Ändern verteilter Gastsysteme

Mithilfe des Befehls hpvmmodify können Sie Änderungen an den Ressourcen für das verteilte Gastsystem vornehmen. Wenn Sie das Gastsystem auf einem VM Host-Server ändern, müssen Sie jedoch die gleichen Änderungen auf den anderen Knoten in der Multiserverumgebung vornehmen.

Nachdem Sie vswitches, logische Volumen oder Dateihintergrundspeicher geändert haben, die von verteilten Gastsystemen verwendet werden, vergewissern Sie sich, dass Serviceguard die Gastsysteme weiterhin überwachen kann. Führen Sie das Skript hpvmsg_package aus, und starten die die Gastpakete neu, um die Serviceguard-Informationen zu aktualisieren.

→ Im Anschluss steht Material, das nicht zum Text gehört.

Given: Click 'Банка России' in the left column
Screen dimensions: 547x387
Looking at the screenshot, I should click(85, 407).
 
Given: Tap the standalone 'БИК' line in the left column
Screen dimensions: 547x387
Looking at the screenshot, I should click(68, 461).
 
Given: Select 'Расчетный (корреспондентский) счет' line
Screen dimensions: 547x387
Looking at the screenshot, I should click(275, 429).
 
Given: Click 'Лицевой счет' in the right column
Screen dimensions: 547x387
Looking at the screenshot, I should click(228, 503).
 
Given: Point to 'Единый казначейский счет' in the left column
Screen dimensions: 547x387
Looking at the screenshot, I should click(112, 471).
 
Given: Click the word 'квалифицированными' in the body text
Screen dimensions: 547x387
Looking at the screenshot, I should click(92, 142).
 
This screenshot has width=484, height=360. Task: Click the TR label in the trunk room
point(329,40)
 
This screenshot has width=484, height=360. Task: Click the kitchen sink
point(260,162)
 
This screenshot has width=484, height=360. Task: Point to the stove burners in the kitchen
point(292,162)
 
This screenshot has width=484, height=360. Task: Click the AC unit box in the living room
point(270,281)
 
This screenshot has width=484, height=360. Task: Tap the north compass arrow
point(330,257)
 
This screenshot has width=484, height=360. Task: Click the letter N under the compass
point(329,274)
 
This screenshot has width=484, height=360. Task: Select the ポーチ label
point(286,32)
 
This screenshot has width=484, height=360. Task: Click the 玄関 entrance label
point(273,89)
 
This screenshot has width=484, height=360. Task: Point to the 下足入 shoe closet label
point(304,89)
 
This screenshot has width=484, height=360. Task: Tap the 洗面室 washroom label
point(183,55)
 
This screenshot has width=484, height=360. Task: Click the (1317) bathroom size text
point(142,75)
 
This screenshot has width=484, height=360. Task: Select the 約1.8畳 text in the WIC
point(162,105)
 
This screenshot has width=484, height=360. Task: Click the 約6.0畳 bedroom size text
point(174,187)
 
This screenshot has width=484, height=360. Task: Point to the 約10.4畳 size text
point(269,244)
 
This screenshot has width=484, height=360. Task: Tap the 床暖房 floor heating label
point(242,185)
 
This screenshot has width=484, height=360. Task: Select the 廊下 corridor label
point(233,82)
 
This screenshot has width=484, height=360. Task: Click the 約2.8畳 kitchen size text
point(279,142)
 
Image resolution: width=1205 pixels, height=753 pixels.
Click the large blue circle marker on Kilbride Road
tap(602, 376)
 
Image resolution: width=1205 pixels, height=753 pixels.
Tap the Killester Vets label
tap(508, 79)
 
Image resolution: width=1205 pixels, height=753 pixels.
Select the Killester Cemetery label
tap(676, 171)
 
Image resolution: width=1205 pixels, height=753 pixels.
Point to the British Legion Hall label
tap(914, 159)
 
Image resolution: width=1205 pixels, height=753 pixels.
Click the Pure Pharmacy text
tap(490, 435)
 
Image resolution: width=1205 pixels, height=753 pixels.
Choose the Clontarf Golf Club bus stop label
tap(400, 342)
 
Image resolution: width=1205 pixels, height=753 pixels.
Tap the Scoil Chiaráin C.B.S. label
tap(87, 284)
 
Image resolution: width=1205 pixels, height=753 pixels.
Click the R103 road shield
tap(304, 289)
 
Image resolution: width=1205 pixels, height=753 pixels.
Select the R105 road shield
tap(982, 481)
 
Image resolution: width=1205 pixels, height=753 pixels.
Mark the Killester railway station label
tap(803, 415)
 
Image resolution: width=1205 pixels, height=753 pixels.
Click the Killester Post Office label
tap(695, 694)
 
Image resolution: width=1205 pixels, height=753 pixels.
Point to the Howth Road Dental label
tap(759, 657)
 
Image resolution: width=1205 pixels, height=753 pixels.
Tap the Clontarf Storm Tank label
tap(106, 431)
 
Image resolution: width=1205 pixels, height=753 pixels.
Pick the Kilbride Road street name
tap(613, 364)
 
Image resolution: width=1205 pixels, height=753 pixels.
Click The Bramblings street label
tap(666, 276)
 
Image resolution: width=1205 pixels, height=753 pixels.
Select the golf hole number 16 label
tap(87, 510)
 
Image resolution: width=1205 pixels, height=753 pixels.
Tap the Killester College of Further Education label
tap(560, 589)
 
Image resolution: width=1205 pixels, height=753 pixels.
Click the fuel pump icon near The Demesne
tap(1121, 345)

Überwachen der Netzwerkverbindungen

Der vswitch-Monitor führt das Skript vswitchmon.sh auf den VM Hosts in der Multiserverumgebung aus und überwacht den Serviceguard Network Manager, indem die Datei syslog.log überwacht wird. Wenn die Überwachung erkennt, dass Serviceguard einen Failover eines primären Netzwerks auf ein Standbynetzwerk durchführt, beendet, löscht, erstellt und startet der vswitch-Monitor den vswitch, der dem primären Netzwerk zugeordnet ist, im Standbynetzwerk. Nachdem das primäre Netzwerk wiederhergestellt wurde, verschieben Serviceguard und der vswitch-Monitor das Netzwerk sowie den zugehörigen vswitch zurück in das primäre Netzwerk.